Saggista, docente all'Università Cattolica di Milano, valutato tra i maggiori critici letterari italiani,[1] sviluppò negli anni ampi studi sulle opere manzoniane, divenendo uno dei principali conoscitori delle opere dello scrittore lombardo. Fondò e diresse la rivista L'Europa letteraria; diventò vicepresidente dell'Istituto Luce.[2] Negli ultimi anni del regime fascista venne destituito dall'insegnamento, avendo condiviso, in senso democratico, le posizioni dei poeti dell'Ermetismo.
Tra i fondatori del Corriere Lombardo, diresse successivamente il quotidiano Momento e il settimanale Oggi, per poi passare a una rivista in proprio, L'Europa letteraria, che si rifaceva ai migliori modelli francesi e che ha accompagnato, dal '58 al '68, la sua intensa attività di segretario generale della Comunità europea degli Scrittori. In qualità di segretario generale della Comunità europea degli scrittori, in giugno 1967 intervenne nel dibattito intorno ad una lettera scritta da Alexander Solzenicyn ai membri del IV Congresso degli scrittori dell'URSS, con l'espressione del proprio sostegno all'autore sovietico. Collaborò negli anni a vari quotidiani nazionali, nelle vesti di giornalista culturale: La Stampa, Il Frontespizio, il Giornale; fu per decenni critico letterario sul mondadoriano Tempo e nel 1960 vinse il Premio Saint Vincent per il giornalismo. Ricevette il Premio Nazionale Letterario Pisa alla carriera.
Nel 1975 Vigorelli scrisse sul quotidiano Il Giorno: «Anche Fo sa di avere in pancia l'incubo dei suoi trascorsi fascisti», riferendosi all'adesione alla Repubblica Sociale Italiana di Dario Fo: il celebre drammaturgo querelò il giornalista e il quotidiano per diffamazione e la vicenda si concluse con la pubblicazione di una rettifica.
Venne tumulato in un colombaro al Cimitero Maggiore di Milano nell'attesa di essere trasferito, per pressione della moglie Carla Tolomeo e di alcune personalità della cultura, nella cripta del Famedio del Cimitero Monumentale[3].
"Nella sua illuminata riscoperta del Manzoni — frequentato fin dal '54 con opere come «Il Manzoni e il silenzio dell'amore» - è confluito il meglio del suo cattolicesimo non inerte, illuminato dalle fonti francesi, Péguy e Claudel, Green e Bernanos, Teilhard De Chardin e Mounier e De Rougemont: Manzoni come la sintesi di un'esperienza cristiana che l'aveva condotto a condividere nel secondo Novecento le inquietudini della sinistra cattolica, a sostenere le speranze di rinnovamento del Vaticano II, ad anticipare le ragioni dell'incontro fra cattolici e socialisti e a coltivare con appassionata costanza il dialogo coi laici, da Gobetti a Gramsci, da Salvemini a Spadolini"[4].

○ ○ ○

# [Quesiti]
1. Secondo il brano scelto, quale premio vinse Vigorelli nel 1960?
2. Trascrivi parola per parola il passo del brano scelto che comincia con "Saggista, docente all'Università" e termina con "dei poeti dell'Ermetismo.".

# [Materiale]
○ ○ ○

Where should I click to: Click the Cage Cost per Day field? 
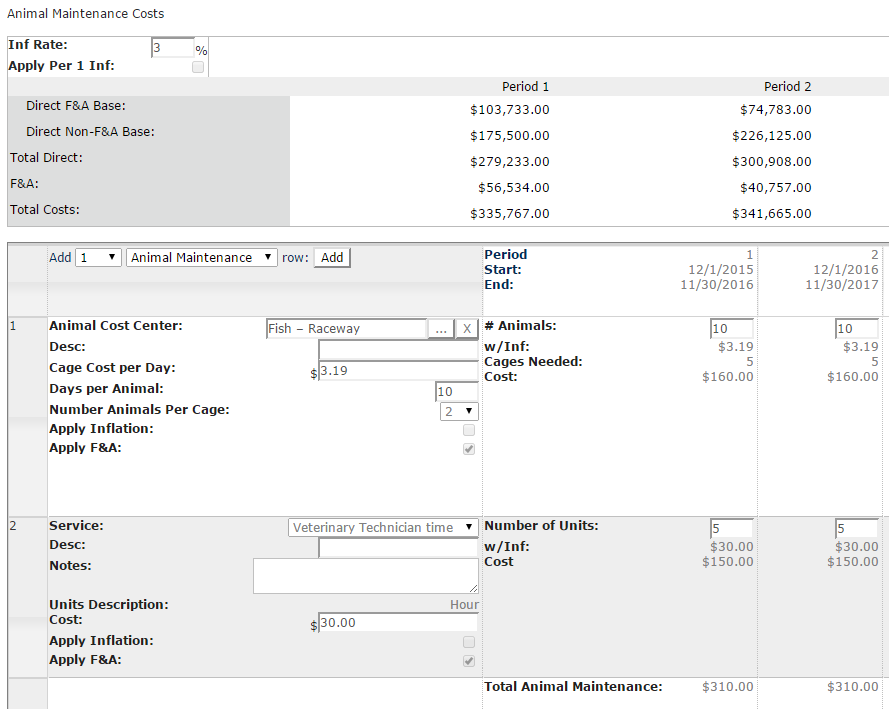point(397,371)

○ ○ ○

# [Soluzioni punto per punto]
1. Il Premio Saint Vincent per il giornalismo.

2.
Saggista, docente all'Università Cattolica di Milano, valutato tra i maggiori critici letterari italiani,[1] sviluppò negli anni ampi studi sulle opere manzoniane, divenendo uno dei principali conoscitori delle opere dello scrittore lombardo. Fondò e diresse la rivista L'Europa letteraria; diventò vicepresidente dell'Istituto Luce.[2] Negli ultimi anni del regime fascista venne destituito dall'insegnamento, avendo condiviso, in senso democratico, le posizioni dei poeti dell'Ermetismo.